Brief:
Reproduce all of the items below, switching each occurrence of "Hello Sehat" to "HelloSehat" and leaving everything else unchanged.

— Start of Data supplied —

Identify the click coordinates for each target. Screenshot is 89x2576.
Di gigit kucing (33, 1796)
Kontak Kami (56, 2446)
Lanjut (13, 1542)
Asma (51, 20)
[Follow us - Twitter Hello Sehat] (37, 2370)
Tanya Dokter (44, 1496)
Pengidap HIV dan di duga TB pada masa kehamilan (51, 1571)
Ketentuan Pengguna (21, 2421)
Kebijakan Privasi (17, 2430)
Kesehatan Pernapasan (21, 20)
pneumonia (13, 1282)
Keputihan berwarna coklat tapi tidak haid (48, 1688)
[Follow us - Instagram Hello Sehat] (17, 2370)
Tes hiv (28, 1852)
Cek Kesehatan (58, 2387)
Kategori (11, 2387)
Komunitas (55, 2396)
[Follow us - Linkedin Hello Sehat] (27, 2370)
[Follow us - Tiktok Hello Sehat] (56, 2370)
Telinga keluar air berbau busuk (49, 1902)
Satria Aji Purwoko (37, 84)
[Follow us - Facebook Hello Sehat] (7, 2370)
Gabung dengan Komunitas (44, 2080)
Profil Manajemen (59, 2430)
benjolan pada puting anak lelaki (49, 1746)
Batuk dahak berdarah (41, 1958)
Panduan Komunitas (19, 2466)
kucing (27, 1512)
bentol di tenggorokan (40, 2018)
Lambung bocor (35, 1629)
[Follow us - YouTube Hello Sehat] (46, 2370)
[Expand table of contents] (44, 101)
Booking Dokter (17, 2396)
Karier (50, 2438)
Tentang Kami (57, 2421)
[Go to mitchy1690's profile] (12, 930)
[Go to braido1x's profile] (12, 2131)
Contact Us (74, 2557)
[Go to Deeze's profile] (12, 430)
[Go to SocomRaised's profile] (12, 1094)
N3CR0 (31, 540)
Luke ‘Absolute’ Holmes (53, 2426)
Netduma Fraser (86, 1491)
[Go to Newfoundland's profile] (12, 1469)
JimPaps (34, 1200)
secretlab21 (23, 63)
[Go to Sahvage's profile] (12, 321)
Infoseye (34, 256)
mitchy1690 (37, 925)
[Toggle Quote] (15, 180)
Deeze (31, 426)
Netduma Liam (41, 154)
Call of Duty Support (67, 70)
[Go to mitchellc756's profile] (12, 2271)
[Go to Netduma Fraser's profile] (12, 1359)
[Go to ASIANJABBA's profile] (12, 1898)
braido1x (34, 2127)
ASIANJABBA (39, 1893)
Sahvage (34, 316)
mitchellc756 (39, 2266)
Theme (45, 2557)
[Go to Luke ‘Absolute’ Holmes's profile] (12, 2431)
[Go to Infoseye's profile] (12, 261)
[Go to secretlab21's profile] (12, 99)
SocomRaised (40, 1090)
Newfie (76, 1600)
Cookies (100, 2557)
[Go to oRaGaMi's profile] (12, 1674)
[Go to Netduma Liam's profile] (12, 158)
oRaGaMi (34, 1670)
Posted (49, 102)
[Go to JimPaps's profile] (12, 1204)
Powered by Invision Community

— End of Data supplied —

Exercise response:
Identify the click coordinates for each target. Screenshot is 89x2576.
Di gigit kucing (33, 1796)
Kontak Kami (56, 2446)
Lanjut (13, 1542)
Asma (51, 20)
[Follow us - Twitter HelloSehat] (37, 2370)
Tanya Dokter (44, 1496)
Pengidap HIV dan di duga TB pada masa kehamilan (51, 1571)
Ketentuan Pengguna (21, 2421)
Kebijakan Privasi (17, 2430)
Kesehatan Pernapasan (21, 20)
pneumonia (13, 1282)
Keputihan berwarna coklat tapi tidak haid (48, 1688)
[Follow us - Instagram HelloSehat] (17, 2370)
Tes hiv (28, 1852)
Cek Kesehatan (58, 2387)
Kategori (11, 2387)
Komunitas (55, 2396)
[Follow us - Linkedin HelloSehat] (27, 2370)
[Follow us - Tiktok HelloSehat] (56, 2370)
Telinga keluar air berbau busuk (49, 1902)
Satria Aji Purwoko (37, 84)
[Follow us - Facebook HelloSehat] (7, 2370)
Gabung dengan Komunitas (44, 2080)
Profil Manajemen (59, 2430)
benjolan pada puting anak lelaki (49, 1746)
Batuk dahak berdarah (41, 1958)
Panduan Komunitas (19, 2466)
kucing (27, 1512)
bentol di tenggorokan (40, 2018)
Lambung bocor (35, 1629)
[Follow us - YouTube HelloSehat] (46, 2370)
[Expand table of contents] (44, 101)
Booking Dokter (17, 2396)
Karier (50, 2438)
Tentang Kami (57, 2421)
[Go to mitchy1690's profile] (12, 930)
[Go to braido1x's profile] (12, 2131)
Contact Us (74, 2557)
[Go to Deeze's profile] (12, 430)
[Go to SocomRaised's profile] (12, 1094)
N3CR0 (31, 540)
Luke ‘Absolute’ Holmes (53, 2426)
Netduma Fraser (86, 1491)
[Go to Newfoundland's profile] (12, 1469)
JimPaps (34, 1200)
secretlab21 (23, 63)
[Go to Sahvage's profile] (12, 321)
Infoseye (34, 256)
mitchy1690 (37, 925)
[Toggle Quote] (15, 180)
Deeze (31, 426)
Netduma Liam (41, 154)
Call of Duty Support (67, 70)
[Go to mitchellc756's profile] (12, 2271)
[Go to Netduma Fraser's profile] (12, 1359)
[Go to ASIANJABBA's profile] (12, 1898)
braido1x (34, 2127)
ASIANJABBA (39, 1893)
Sahvage (34, 316)
mitchellc756 (39, 2266)
Theme (45, 2557)
[Go to Luke ‘Absolute’ Holmes's profile] (12, 2431)
[Go to Infoseye's profile] (12, 261)
[Go to secretlab21's profile] (12, 99)
SocomRaised (40, 1090)
Newfie (76, 1600)
Cookies (100, 2557)
[Go to oRaGaMi's profile] (12, 1674)
[Go to Netduma Liam's profile] (12, 158)
oRaGaMi (34, 1670)
Posted (49, 102)
[Go to JimPaps's profile] (12, 1204)
Powered by Invision Community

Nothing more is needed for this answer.